* **What needs to be done**:
Your task is to copy every line of the records below that contains "actions".

* **Excerpted records**:
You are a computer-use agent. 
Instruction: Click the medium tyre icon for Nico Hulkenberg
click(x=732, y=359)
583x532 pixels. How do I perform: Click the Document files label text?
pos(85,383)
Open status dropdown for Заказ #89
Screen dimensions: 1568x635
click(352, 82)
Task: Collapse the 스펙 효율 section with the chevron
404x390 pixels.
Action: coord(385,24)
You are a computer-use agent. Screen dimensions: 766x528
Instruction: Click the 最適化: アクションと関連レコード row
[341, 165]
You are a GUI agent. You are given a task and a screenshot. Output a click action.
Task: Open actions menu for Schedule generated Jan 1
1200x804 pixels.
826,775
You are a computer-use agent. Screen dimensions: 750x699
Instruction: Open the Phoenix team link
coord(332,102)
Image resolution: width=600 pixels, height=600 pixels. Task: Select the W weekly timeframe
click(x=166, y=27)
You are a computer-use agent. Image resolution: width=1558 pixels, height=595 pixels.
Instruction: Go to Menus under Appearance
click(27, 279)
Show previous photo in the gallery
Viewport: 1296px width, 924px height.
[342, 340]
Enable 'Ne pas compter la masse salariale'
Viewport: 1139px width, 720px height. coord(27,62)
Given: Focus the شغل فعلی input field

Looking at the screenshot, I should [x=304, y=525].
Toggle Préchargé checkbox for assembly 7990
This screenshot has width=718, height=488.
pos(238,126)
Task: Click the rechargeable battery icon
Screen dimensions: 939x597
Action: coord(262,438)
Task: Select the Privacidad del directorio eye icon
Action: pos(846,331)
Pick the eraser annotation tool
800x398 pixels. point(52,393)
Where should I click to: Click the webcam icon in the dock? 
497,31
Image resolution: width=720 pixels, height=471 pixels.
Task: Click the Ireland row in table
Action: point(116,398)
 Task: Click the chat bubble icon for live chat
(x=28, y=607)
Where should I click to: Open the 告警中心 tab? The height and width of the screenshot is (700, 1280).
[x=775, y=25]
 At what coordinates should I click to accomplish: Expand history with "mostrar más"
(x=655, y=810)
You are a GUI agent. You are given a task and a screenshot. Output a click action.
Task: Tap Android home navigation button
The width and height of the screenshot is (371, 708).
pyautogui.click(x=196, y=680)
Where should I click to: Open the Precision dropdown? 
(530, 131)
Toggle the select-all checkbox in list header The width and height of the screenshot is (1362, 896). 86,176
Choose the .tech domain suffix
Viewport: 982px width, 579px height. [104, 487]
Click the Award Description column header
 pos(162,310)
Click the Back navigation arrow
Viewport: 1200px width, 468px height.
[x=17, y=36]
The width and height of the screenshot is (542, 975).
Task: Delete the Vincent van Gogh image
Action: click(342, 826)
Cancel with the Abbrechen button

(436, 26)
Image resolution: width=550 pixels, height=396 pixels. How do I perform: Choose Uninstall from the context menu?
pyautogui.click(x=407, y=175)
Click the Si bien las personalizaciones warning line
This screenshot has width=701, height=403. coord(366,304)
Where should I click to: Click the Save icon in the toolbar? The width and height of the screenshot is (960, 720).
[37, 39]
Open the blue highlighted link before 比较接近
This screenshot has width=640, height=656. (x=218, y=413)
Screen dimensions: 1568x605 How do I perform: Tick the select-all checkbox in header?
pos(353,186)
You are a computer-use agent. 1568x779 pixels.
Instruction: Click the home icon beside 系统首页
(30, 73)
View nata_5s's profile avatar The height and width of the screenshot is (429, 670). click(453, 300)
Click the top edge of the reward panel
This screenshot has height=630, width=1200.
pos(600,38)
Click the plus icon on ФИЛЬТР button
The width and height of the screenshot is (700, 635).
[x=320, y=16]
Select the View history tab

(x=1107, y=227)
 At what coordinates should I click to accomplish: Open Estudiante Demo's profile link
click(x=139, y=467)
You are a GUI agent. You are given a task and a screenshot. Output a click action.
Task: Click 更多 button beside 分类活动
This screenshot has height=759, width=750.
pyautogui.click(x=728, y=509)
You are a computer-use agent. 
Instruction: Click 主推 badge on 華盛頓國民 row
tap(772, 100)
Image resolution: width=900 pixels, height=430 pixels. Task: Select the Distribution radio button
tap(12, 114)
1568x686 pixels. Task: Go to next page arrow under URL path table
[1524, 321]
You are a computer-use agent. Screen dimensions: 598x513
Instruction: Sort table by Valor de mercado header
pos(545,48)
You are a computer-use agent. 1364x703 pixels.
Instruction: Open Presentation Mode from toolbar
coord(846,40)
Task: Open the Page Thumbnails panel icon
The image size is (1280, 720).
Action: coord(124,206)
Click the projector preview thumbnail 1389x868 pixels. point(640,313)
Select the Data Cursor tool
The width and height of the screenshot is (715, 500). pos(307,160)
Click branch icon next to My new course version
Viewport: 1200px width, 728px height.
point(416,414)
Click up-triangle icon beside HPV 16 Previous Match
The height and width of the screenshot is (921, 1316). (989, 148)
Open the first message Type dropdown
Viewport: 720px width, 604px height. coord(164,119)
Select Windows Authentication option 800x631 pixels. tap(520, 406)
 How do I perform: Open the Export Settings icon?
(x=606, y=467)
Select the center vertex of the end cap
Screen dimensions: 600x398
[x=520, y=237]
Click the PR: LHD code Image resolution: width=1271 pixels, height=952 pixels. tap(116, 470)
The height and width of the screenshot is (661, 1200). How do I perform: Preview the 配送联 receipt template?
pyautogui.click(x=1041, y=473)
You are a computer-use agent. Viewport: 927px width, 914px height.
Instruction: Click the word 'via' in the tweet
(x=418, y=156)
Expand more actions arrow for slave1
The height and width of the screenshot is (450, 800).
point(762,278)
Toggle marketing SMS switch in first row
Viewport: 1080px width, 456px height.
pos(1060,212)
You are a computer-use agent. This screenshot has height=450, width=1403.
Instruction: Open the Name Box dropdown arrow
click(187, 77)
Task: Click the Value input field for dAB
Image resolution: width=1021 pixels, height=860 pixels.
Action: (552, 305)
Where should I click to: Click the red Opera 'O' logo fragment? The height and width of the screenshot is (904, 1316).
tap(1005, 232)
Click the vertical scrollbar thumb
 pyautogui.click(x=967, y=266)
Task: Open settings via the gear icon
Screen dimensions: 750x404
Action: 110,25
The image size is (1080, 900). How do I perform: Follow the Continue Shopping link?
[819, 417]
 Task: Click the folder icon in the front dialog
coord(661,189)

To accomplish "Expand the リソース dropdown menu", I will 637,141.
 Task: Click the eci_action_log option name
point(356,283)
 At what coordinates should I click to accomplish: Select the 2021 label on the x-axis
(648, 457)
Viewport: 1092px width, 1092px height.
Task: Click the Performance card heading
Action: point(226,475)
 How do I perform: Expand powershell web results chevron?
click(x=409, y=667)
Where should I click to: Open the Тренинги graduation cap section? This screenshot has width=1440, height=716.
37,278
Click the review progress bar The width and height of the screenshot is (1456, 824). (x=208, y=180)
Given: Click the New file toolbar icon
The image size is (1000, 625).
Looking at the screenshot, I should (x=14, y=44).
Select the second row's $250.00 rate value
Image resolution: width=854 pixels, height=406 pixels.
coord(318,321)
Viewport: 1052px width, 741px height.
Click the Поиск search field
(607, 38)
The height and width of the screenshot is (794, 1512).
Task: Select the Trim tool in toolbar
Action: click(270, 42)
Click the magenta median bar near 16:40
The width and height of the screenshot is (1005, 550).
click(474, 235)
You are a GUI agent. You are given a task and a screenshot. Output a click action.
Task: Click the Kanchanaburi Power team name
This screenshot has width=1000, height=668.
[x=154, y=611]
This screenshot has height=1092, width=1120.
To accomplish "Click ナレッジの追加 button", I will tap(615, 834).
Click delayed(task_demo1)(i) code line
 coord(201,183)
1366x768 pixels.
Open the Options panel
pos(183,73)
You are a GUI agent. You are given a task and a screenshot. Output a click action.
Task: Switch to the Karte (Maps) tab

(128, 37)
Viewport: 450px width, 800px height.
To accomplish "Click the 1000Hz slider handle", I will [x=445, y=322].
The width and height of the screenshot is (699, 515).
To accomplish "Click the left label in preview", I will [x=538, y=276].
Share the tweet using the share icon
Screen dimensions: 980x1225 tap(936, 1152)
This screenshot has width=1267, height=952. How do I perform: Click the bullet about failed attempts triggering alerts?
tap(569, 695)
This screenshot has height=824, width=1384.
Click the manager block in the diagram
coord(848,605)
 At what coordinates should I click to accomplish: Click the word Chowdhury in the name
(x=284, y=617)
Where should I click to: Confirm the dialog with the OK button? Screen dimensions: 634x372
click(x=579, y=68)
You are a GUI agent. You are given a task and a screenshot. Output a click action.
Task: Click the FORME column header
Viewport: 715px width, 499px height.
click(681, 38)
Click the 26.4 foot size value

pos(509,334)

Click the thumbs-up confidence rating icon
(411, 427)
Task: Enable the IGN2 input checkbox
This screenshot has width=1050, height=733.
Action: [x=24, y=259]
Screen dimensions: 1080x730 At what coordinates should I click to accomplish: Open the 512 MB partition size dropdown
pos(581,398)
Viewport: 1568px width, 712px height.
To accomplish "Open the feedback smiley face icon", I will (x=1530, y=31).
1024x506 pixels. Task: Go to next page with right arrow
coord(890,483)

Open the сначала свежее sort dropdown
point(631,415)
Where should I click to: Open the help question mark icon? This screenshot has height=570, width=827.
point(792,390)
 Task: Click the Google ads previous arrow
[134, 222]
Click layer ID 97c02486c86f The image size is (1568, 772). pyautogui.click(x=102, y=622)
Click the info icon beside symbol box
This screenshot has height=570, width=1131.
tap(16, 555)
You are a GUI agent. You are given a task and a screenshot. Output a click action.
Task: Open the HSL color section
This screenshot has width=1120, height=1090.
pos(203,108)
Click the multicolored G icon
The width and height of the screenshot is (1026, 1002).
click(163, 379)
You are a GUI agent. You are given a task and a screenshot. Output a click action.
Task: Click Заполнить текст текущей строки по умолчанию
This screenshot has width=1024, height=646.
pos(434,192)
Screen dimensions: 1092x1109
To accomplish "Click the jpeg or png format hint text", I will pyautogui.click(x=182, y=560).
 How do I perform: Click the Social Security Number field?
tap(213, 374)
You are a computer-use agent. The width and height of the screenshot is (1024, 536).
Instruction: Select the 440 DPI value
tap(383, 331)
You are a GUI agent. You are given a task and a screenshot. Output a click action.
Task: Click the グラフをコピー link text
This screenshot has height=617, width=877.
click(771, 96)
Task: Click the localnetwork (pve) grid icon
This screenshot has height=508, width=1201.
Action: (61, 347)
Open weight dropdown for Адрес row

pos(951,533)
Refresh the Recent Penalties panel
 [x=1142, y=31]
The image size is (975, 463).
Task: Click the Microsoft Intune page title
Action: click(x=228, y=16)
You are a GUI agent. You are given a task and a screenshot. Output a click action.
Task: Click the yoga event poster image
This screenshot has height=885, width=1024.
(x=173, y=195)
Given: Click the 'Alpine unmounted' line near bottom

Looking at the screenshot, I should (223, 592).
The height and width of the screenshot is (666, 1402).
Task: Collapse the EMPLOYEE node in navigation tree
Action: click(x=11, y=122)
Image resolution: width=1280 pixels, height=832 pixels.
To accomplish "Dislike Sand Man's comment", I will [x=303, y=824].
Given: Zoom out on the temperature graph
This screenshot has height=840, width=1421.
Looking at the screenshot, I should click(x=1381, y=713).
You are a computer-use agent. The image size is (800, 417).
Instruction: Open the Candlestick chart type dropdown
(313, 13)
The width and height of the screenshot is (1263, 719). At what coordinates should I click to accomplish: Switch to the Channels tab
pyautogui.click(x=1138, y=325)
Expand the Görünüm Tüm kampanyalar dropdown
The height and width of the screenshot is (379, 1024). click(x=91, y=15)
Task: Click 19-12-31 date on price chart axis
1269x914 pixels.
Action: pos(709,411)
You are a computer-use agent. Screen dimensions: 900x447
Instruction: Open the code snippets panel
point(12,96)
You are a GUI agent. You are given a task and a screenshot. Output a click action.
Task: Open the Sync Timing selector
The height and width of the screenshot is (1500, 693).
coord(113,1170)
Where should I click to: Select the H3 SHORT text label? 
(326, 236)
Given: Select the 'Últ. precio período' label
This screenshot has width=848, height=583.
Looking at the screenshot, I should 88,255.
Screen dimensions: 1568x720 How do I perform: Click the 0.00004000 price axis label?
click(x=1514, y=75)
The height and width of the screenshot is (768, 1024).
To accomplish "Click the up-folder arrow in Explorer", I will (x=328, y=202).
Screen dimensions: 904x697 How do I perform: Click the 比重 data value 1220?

* **Exercise response**:
Task: Open actions menu for Schedule generated Jan 1
Expand more actions arrow for slave1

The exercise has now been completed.